Soon after, Sen. Lindsey Graham (R-S.C.) said on NBC’s “Meet the Press” that failing to raise the debt ceiling “would be very bad for the position of the United States in the world at large.” Graham, however, quickly followed that by saying he’s prepared to hold the debt limit hostage “until a plan is in place” for the nation’s long-term fiscal challenges that meets his satisfaction.

So much for dealing with this “as adults.”

Austan Goolsbee, chairman of President Obama’s Council of Economic Advisers, doesn’t sound pleased with the direction of Republican rhetoric.

The chairman of President Obama’s Council of Economic Advisers said today it would “insanity” for Congress to refuse to lift the nation’s debt ceiling, and that inaction would be “catastrophic” for the nation’s financial recovery.

“This is not a game,” CEA chairman Austan Goolsbee told Jake Tapper on ABC’s This Week. “The debt ceiling is not something to toy with.”

Think Progress adds more to this discussion:

Over the past few weeks, several Republicans have followed the Tea Party’s lead in declaring that they will vote against any increase in the national debt ceiling.
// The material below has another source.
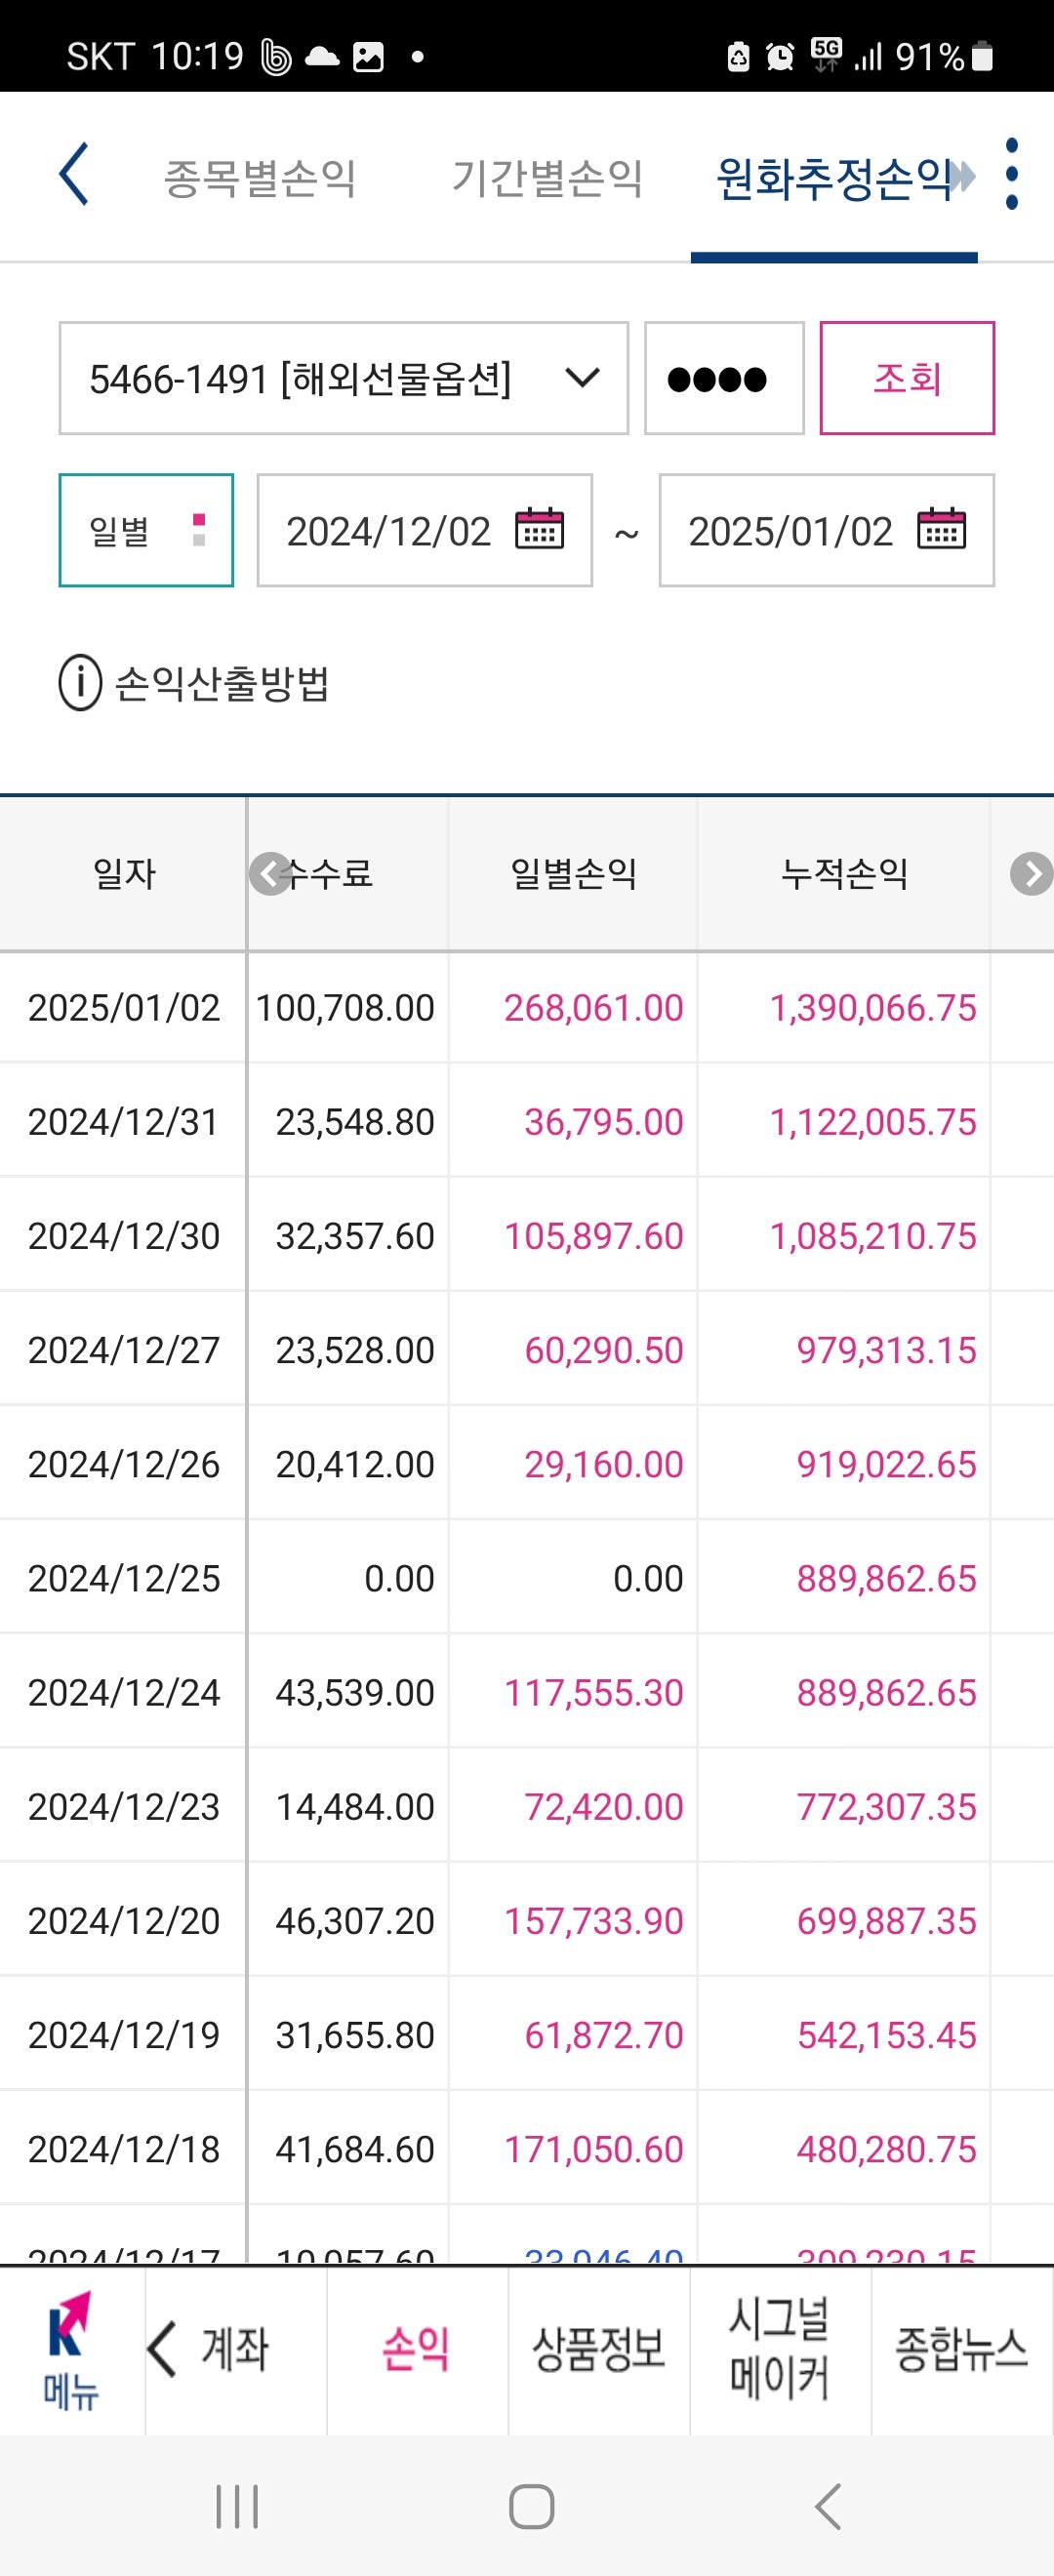
Task: Tap Android recent apps button
Action: click(237, 2507)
Today, on Meet the Press, Sen. Lindsey Graham (R-SC) drew a thick line in the sand, declaring, “I’m not going to vote for a debt ceiling increase unless we go back to 2008 spending levels, cutting the discretionary spending.”

On ABC’s This Week, conservative columnist George Will responded to Republican opposition to raising the national debt ceiling and the threat it poses to the fiscal solvency of the nation:

I know of no other developed nation that has a debt ceiling. This is a purely recurring symbolic vote to make people feel good by voting against it.

The trouble is it’s suicidal if you should happen to miscalculate and have all kinds of people voting against it as a symbolic vote and turn out to be a majority. Because if the United States defaults on its sovereign debt, the markets will be — well, it will be stimulating.